Brief: Return every record below exactly as given, images excluded.

Collected data
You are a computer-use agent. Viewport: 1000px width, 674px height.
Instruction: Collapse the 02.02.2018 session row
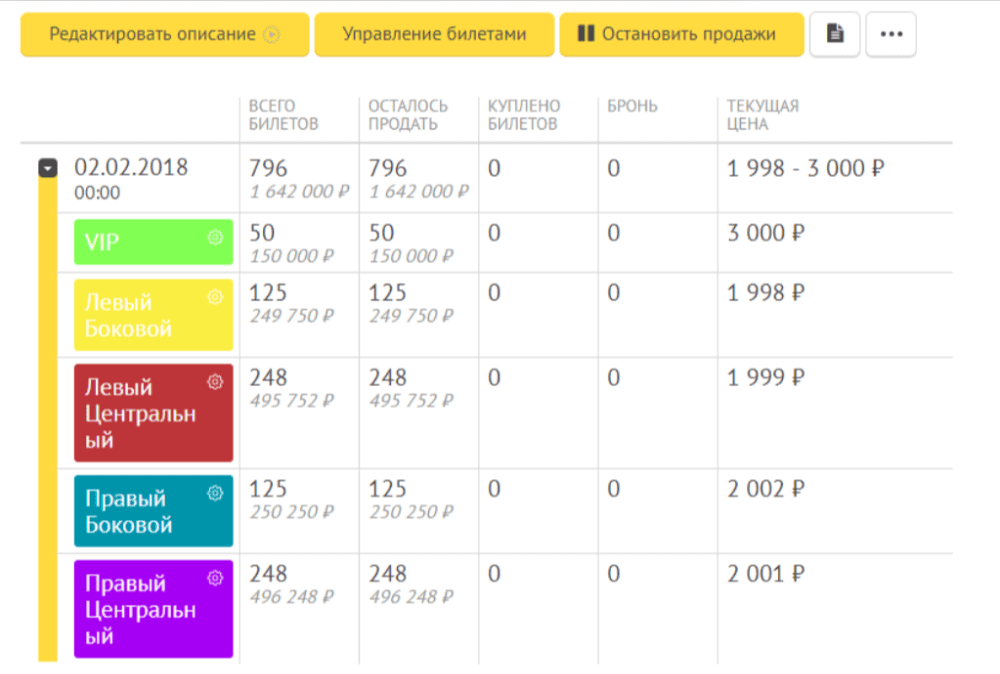click(48, 168)
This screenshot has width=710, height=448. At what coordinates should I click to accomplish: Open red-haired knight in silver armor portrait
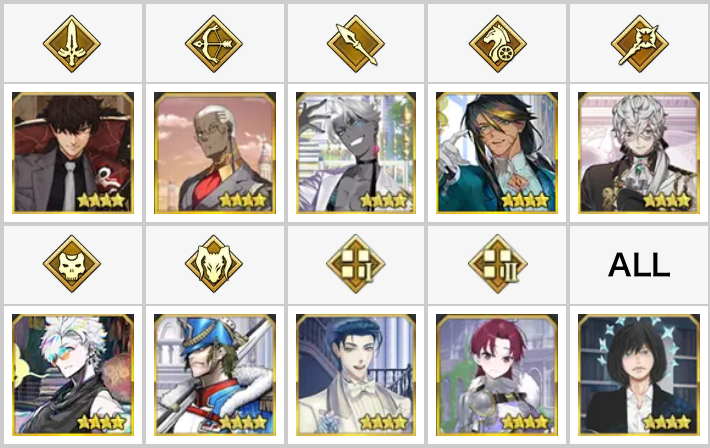coord(497,375)
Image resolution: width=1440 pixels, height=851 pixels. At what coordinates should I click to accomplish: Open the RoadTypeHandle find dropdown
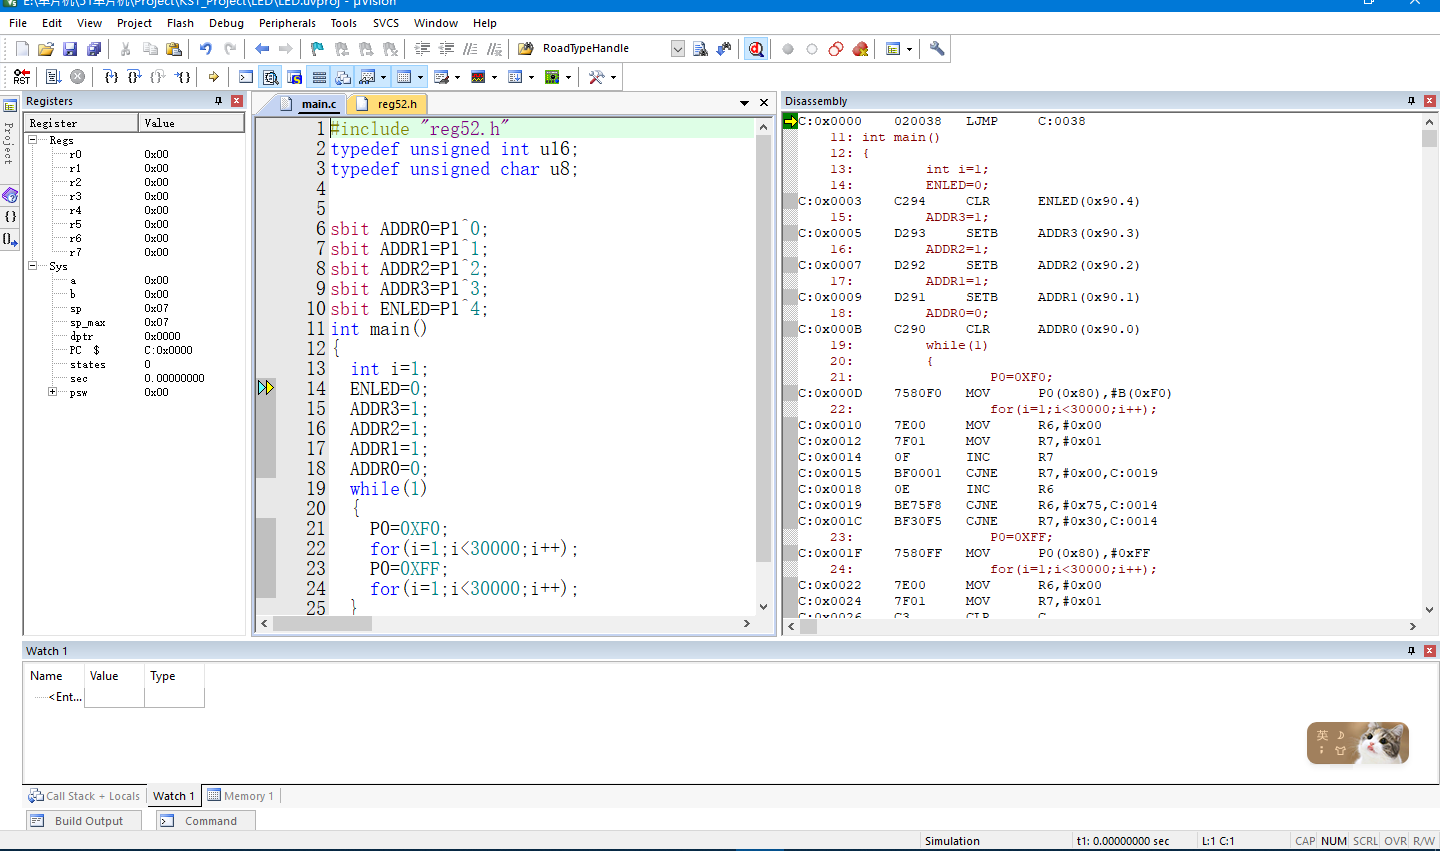tap(677, 49)
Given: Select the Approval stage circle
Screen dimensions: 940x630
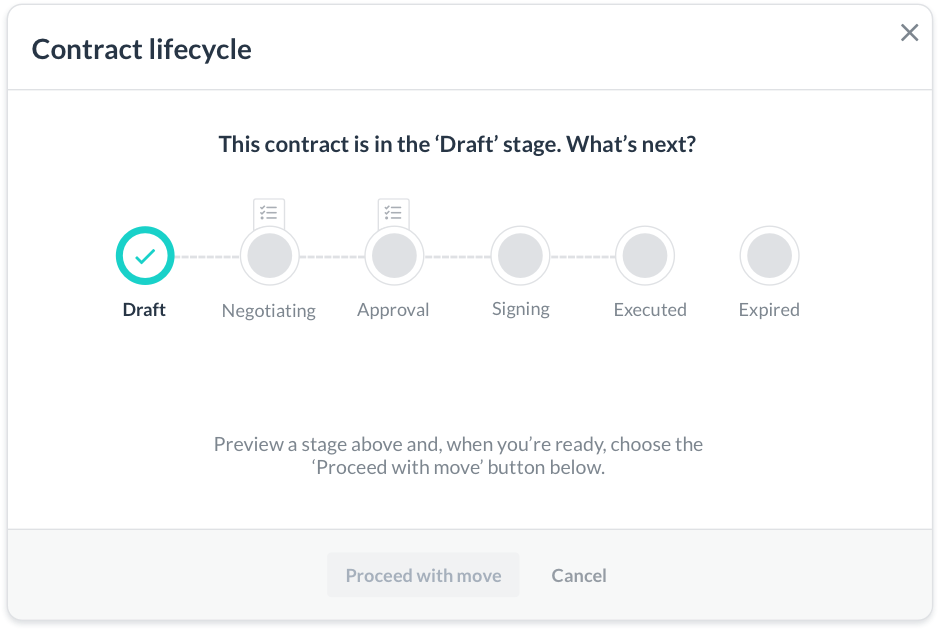Looking at the screenshot, I should 393,255.
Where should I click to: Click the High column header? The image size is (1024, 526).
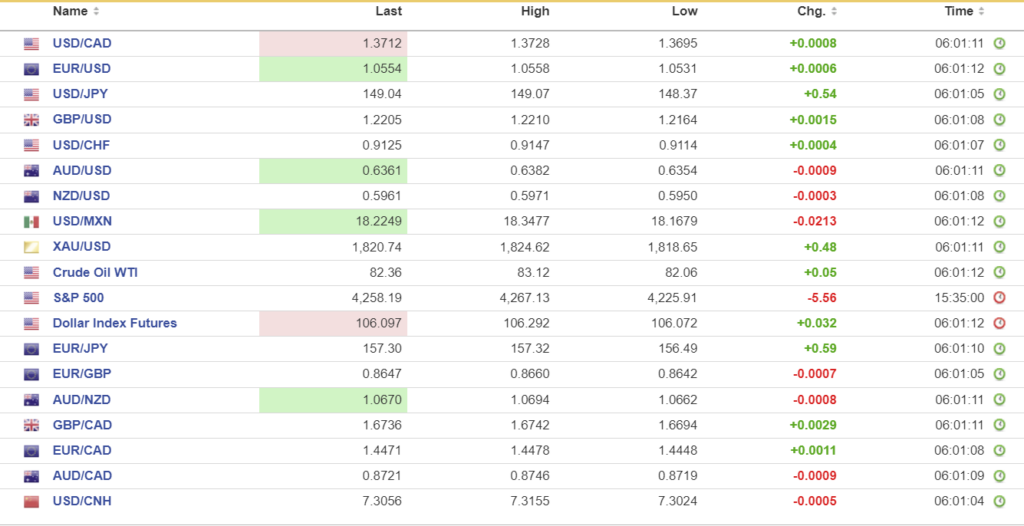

Response to the exercise:
You are a computer-use agent. Viewport: 1000px width, 674px height.
Instruction: Collapse the 02.02.2018 session row
click(48, 168)
This screenshot has width=710, height=448. At what coordinates should I click to accomplish: Open red-haired knight in silver armor portrait
coord(497,375)
Image resolution: width=1440 pixels, height=851 pixels. At what coordinates should I click to accomplish: Open the RoadTypeHandle find dropdown
tap(677, 49)
Given: Select the Approval stage circle
Screen dimensions: 940x630
Looking at the screenshot, I should 393,255.
Where should I click to: Click the High column header? The image size is (1024, 526).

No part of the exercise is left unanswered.